WORK ITEM
Print the line containing "Open the Sign In link" and all lines after it, unchanged, through the end of the data. Leave the pictures out.

================================

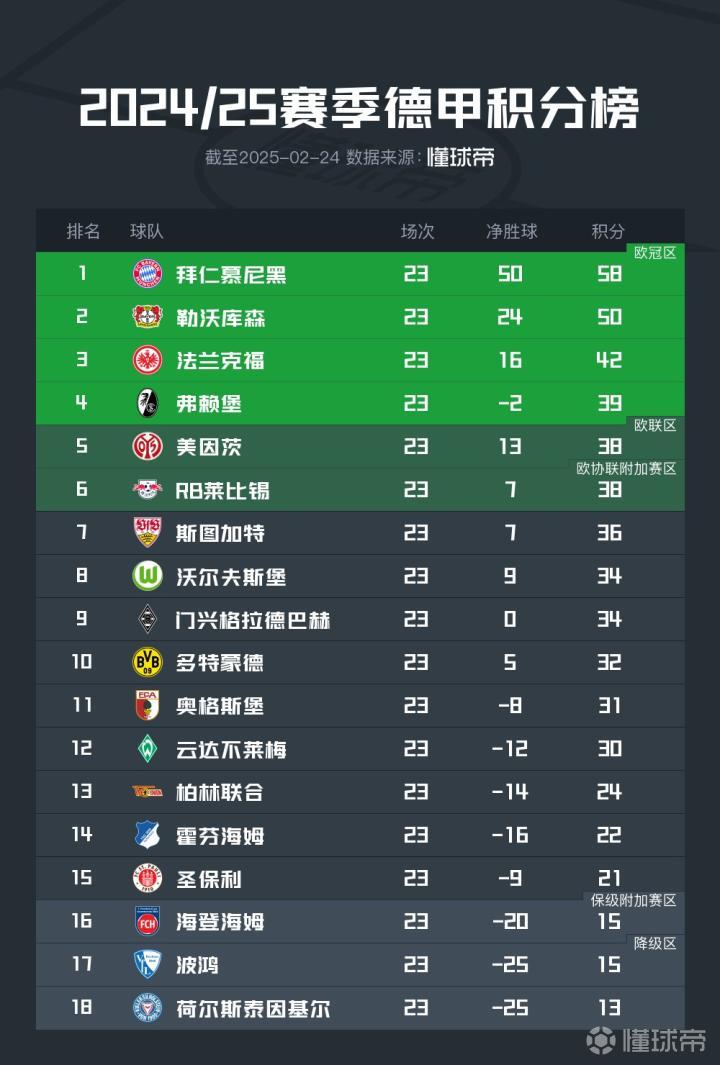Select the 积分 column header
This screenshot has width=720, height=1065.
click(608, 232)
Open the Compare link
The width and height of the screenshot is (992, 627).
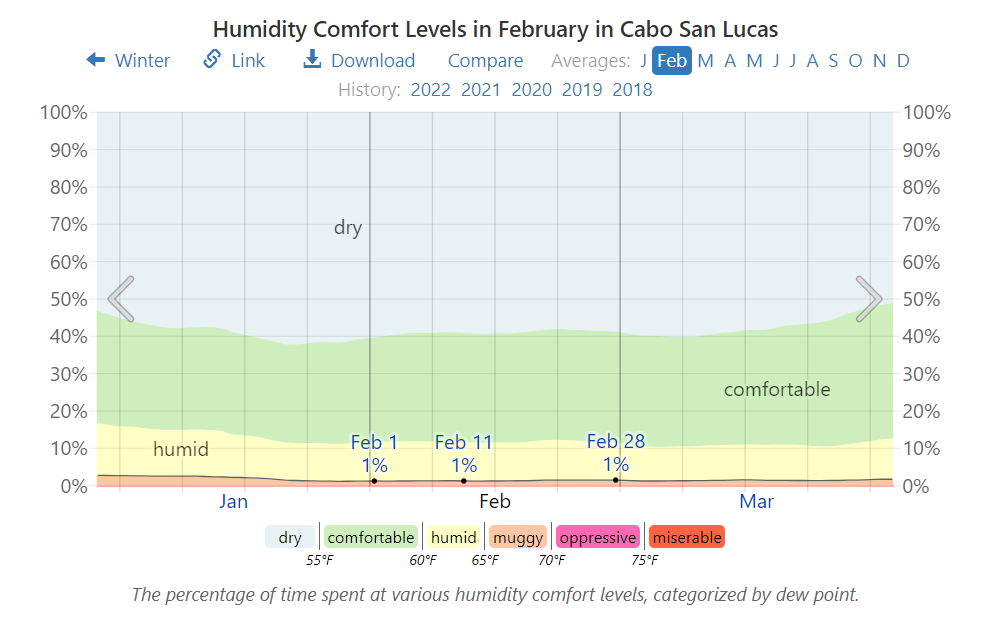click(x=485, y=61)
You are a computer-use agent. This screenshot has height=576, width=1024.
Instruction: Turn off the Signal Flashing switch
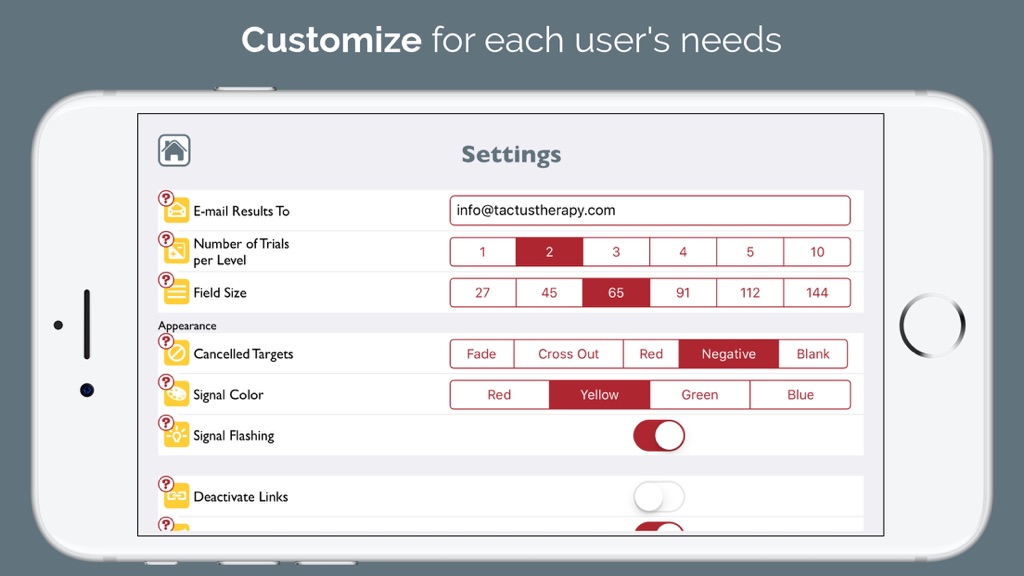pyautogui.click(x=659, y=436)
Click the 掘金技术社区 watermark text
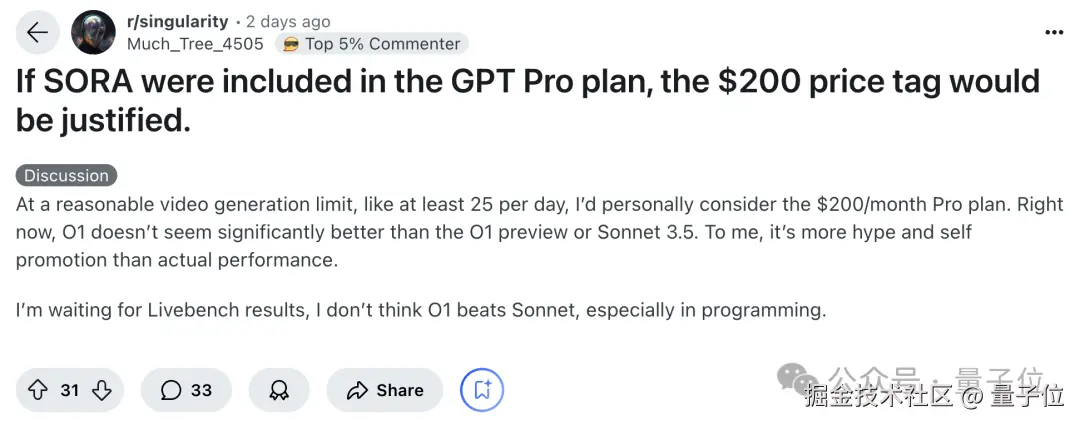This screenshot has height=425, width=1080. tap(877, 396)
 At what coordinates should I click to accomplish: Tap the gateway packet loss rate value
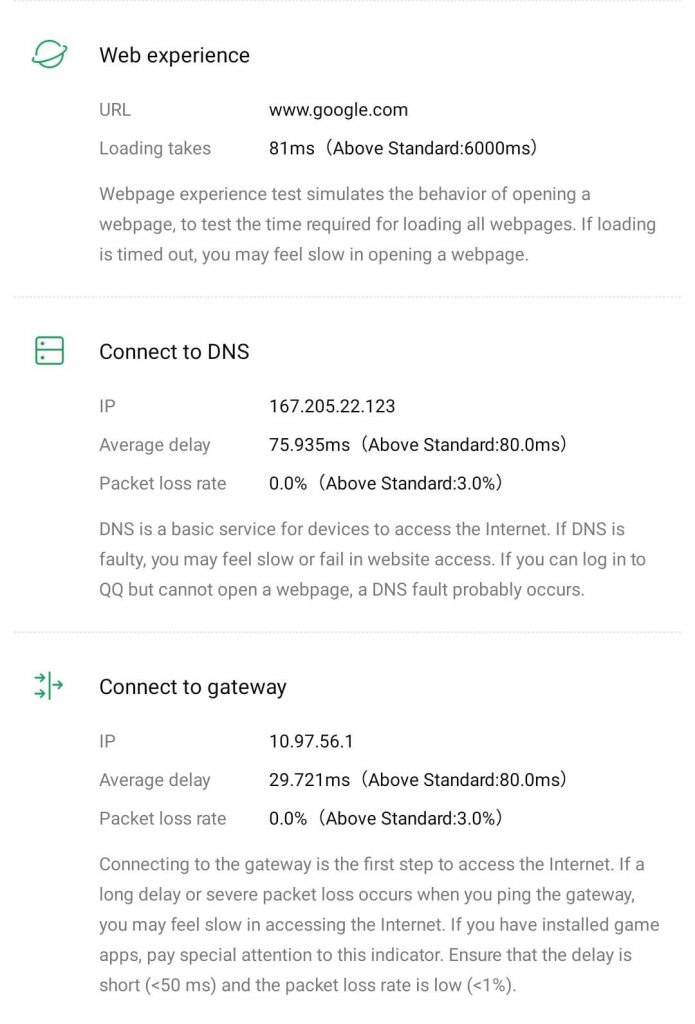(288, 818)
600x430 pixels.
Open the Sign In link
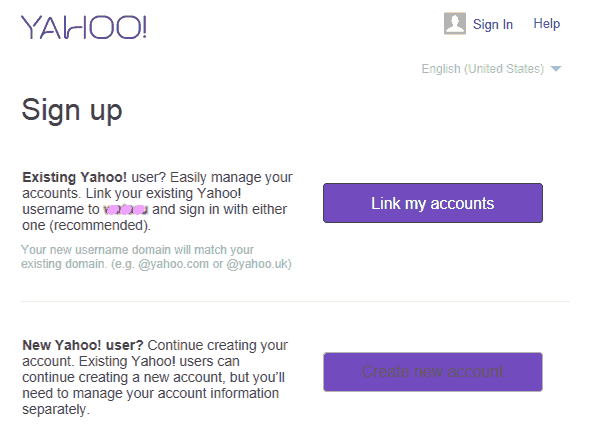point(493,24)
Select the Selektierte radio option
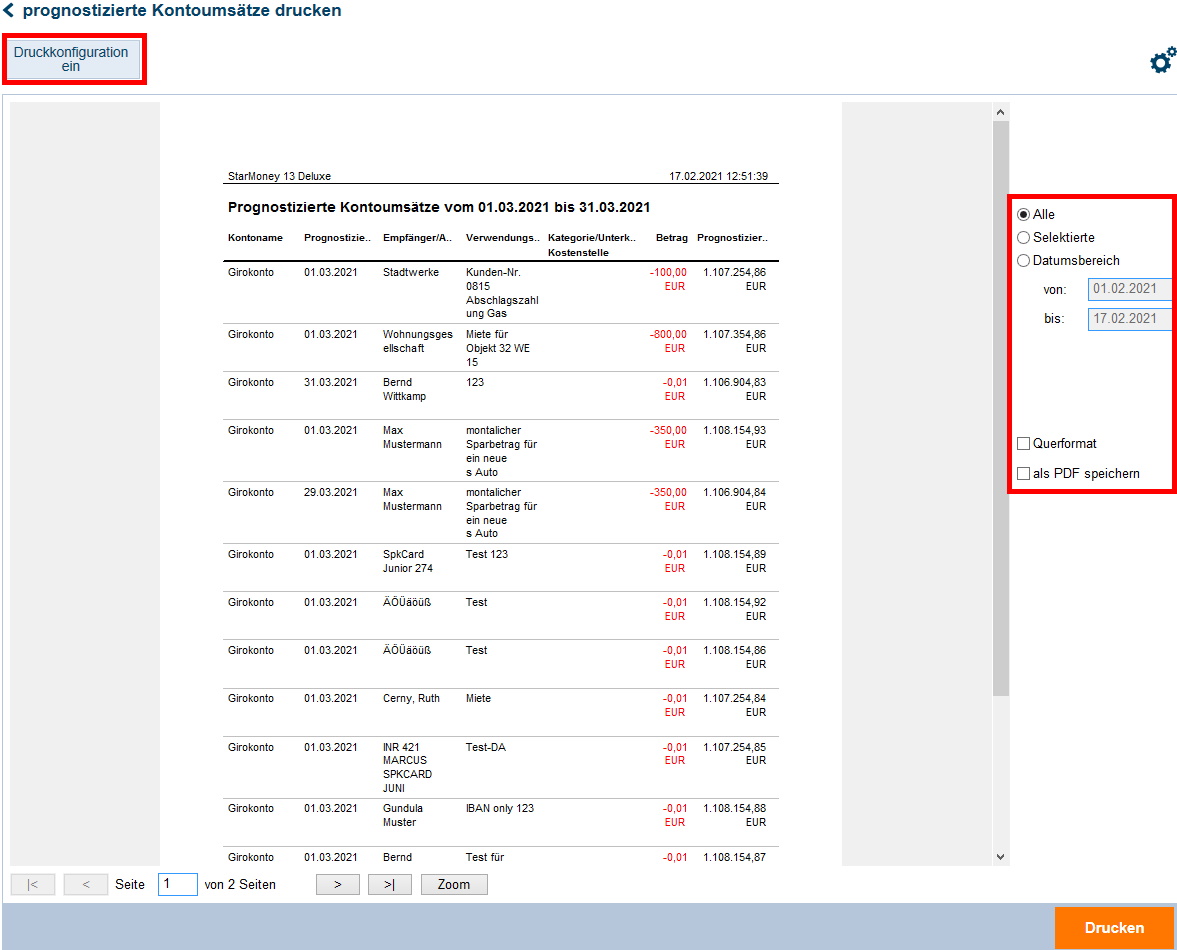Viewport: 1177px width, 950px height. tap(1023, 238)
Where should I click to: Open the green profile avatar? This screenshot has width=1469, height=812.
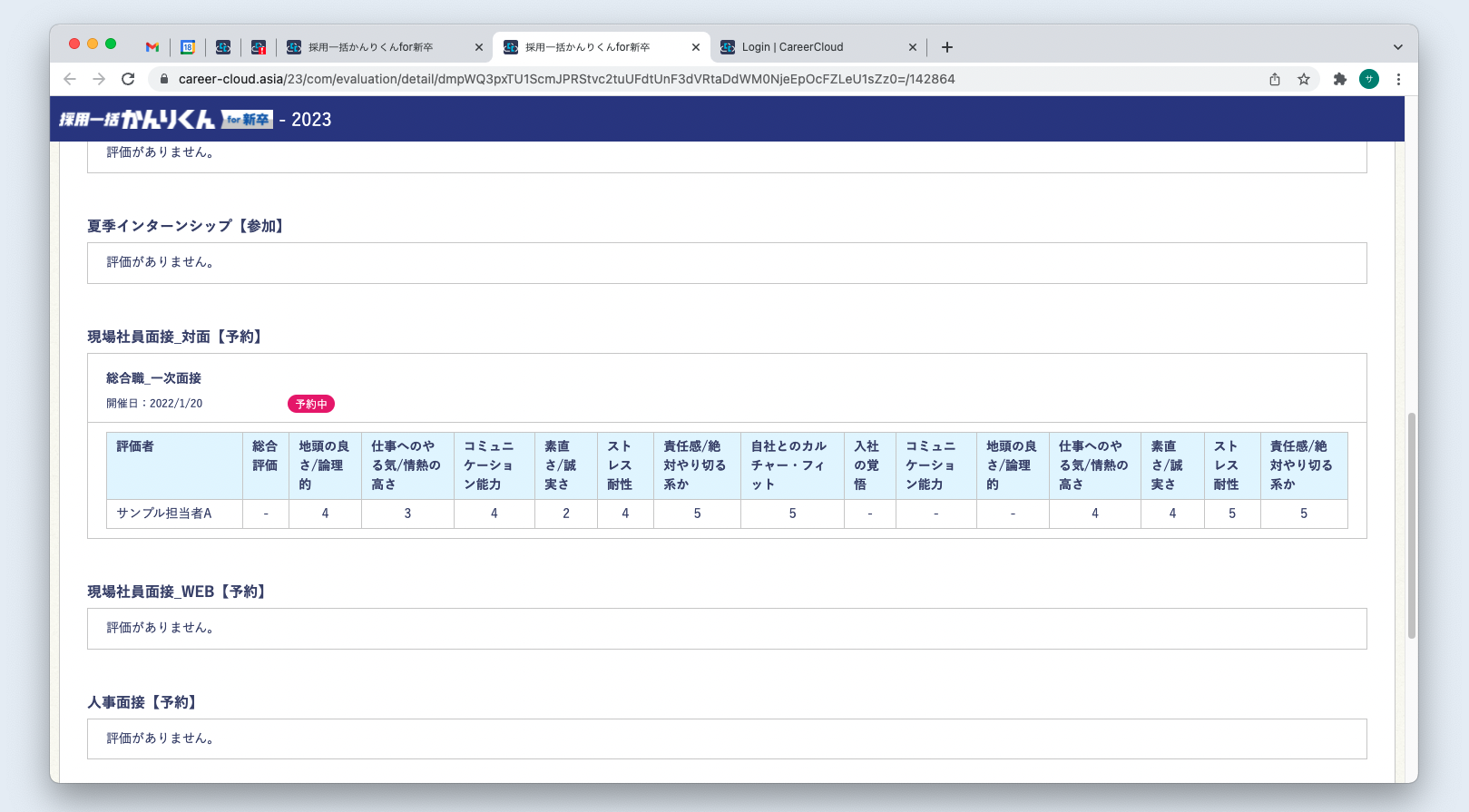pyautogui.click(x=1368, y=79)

================================

SOLUTION TO THIS TASK
Open the Sign In link
point(493,24)
Select the Selektierte radio option
Viewport: 1177px width, 950px height. tap(1023, 238)
Where should I click to: Open the green profile avatar? This screenshot has width=1469, height=812.
pyautogui.click(x=1368, y=79)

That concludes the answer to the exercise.